The hook of tobacco “that's what leads to lifelong addiction,” said Terri Richardson, a prominent longtime Denver primary care doctor.
“Tobacco has serious complications for every part of the human body from brains and hearts to, to bones and skin. Every part of the human body is adversely affected by tobacco,” Denver Health Dr. Bill Berman told lawmakers last year, as they debated a bill to ban flavored tobacco. “Smokers live on average 10 to 12 years shorter than nonsmokers. What a huge price to pay.”
CPR health reporter John Daley has spent months talking with teenagers, parents, doctors, advocates, political figures — even runners at the Colfax marathon. He’s looked through some of the millions of once-secret internal industry documents released as part of a multi-state settlement with tobacco companies and listened to many hours of city council and legislative debate.
He has found that the conversation about tobacco products, especially flavored ones like menthol, is not only about nicotine’s deadly effects or the impact on local economies. It’s about ethics, optics and equity.
That’s why CPR News is rolling out a series about how the tobacco industry addicts people in Colorado to its products. It’s about how tobacco hooks communities of color, teens, business, even the political system itself — and what we can do about it.
The death toll, the addiction rate, no number really gives a full picture when you include the health impacts of second-hand smoke or even fires from cigarettes, the cost to the health care system, to Medicaid. Nearly everyone knows someone who has died from smoking-related complications. All four of my grandparents were lifelong smokers, both of my grandfathers died of heart disease before I was born. Both grandmothers died young, in their 60s, because of their addiction to tobacco.

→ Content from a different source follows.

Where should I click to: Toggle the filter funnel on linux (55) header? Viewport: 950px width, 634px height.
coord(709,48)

Colorado likes to bill itself as the healthiest state — climbers, hikers, bikers, runners, we got ‘em all. But the state has an unhealthy relationship with tobacco, beyond the nicotine. Colorado might be number one in lowest BMI, but it also was number one in teen vaping in recent years, and after some improvement still ranks among the top states.
The money from the tobacco industry is also, in a sense, addictive. From settlement money to taxes, millions of dollars roll into state coffers.

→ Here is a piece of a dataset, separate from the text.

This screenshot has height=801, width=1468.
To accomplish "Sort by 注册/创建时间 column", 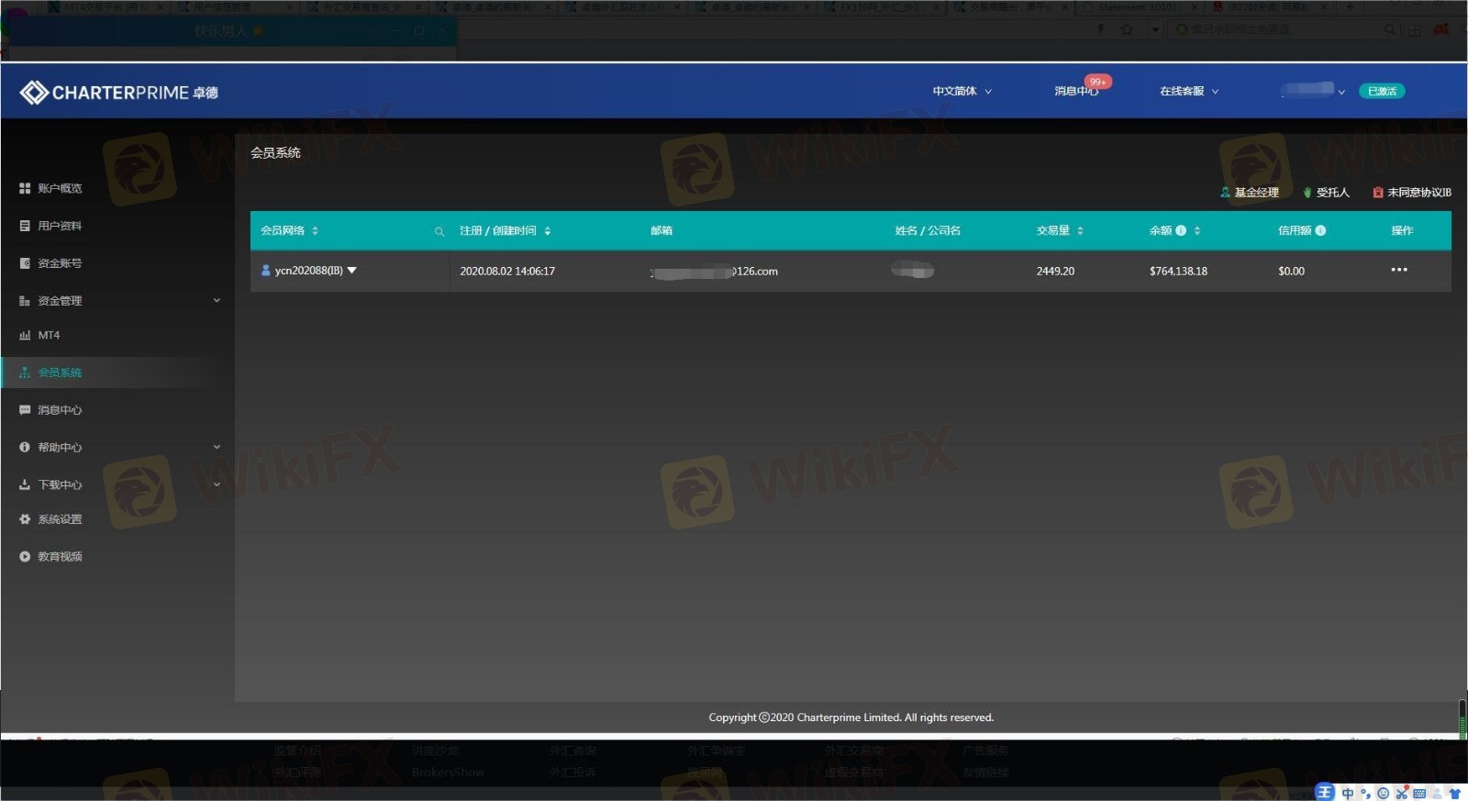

Over the next several months, CPR News will try to untangle the far-reaching tentacles of tobacco — how it targets communities of color, lures young people with vaping flavors and hooks the political system. We’re pulling back the curtain on well-funded slick tactics — none of which are illegal, but certainly stretch the bounds of Colorado's own health-conscious image.
These stories aren’t just about what led Colorado to this point. It’s also about what happens next. Vaping is now the future of this sprawling, lucrative global industry. And whether people, usually young people, decide to take up the habit will have a major impact on their lives and everything from the health system to government tax revenues to small businesses.
With fewer people smoking cigarettes, the lines are being drawn around the issue of vaping, and Colorado is one of the hotbeds of that new reality.